I am rather curious about how the sponsorship goes, I don't wanna know your exact figures of coarse but I am curious how the process goes/ how long it takes/ how it is dealing with the sponsor? Good luck!
Usually, people use FGL (fgl.com), and it usually stays there for nearly a month before you choose a bid. The way it works on FGL is that some staff members review your game, and give you a score based on 5 categories- Fun, Graphics, Sound, Intuitiveness and Quality. They also give you a score for each of those categories. After the initial review, you get a chance to improve your game based on the comments the reviewer makes, and then he does a re-review. Then, your game is up for sponsorship, and sponsors can see your game and bid on it. After you find a bid that you're satisfied with, you can choose it, and then you and that sponsor do what you have to do for that sponsorship (You put in the preloader, or whatever they want you to put in there, they pay the money), and then the game goes viral. Well, that's if it's the most common sponsorship type, Primary- the other one is Exclusive. Exclusive means that it can only be on their site, I think (I also heard elsewhere that it means no sitelocks, but AFAIK it's just their site), while primary means you can sell sitelocks to others but the viral version has the main sponsor's branding. The viral version is the version that goes to 100s of websites, and the sitelock version is one that you give to a sponsor with their branding but can only be on their site.
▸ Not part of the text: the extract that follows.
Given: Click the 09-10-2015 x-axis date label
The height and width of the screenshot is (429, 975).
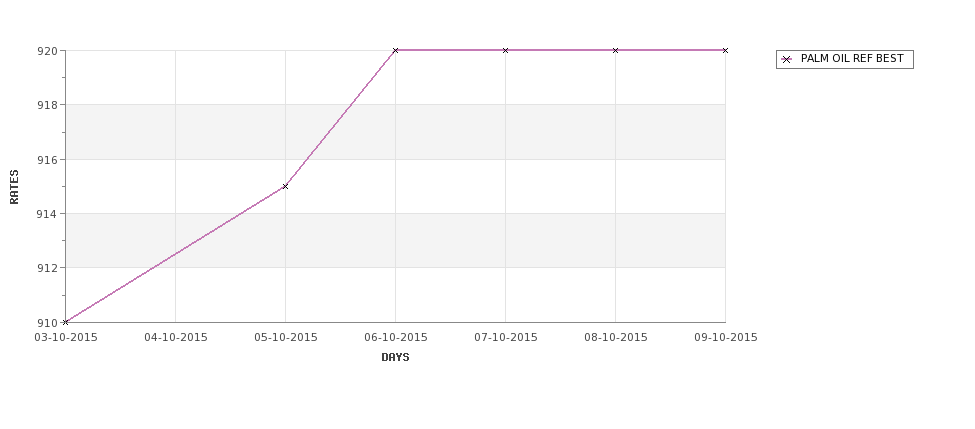Looking at the screenshot, I should (726, 338).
Different sponsors act differently. There's a forum on FGL which talks about the good and bad sponsors, and most seem like nice people, but some take a long time to reply emails, decide not to sponsor your game after you've already accepted the bid, etc.
How much a game sells for depends on quality, luck and reputation (Mostly quality). If it's a bad game, it'll probably get a very small sponsorship or no bids at all, but good games often go for 4 digits. The average for good games (rated 7) on FGL in 2009 was $1,000, and the ones that were rated 8 got an average of 2,000. This is higher than in 2008, so you could say it's likely the number went higher, but many say that flash sponsorships are getting worse, so as there's no current numbers it's hard to tell. Here is a link for some 2009 statistics:
https://www.flashgamelicense.com/blog/2010/01/looking-back-at-2009-trends-and-statistics/There you can also see that the mean of accepted bids in 2009 was $1500.
I should also note that while it's on FGL, if you make it available to developers (which you should, if you put a game on FGL), you will also get feedback from fellow game devs.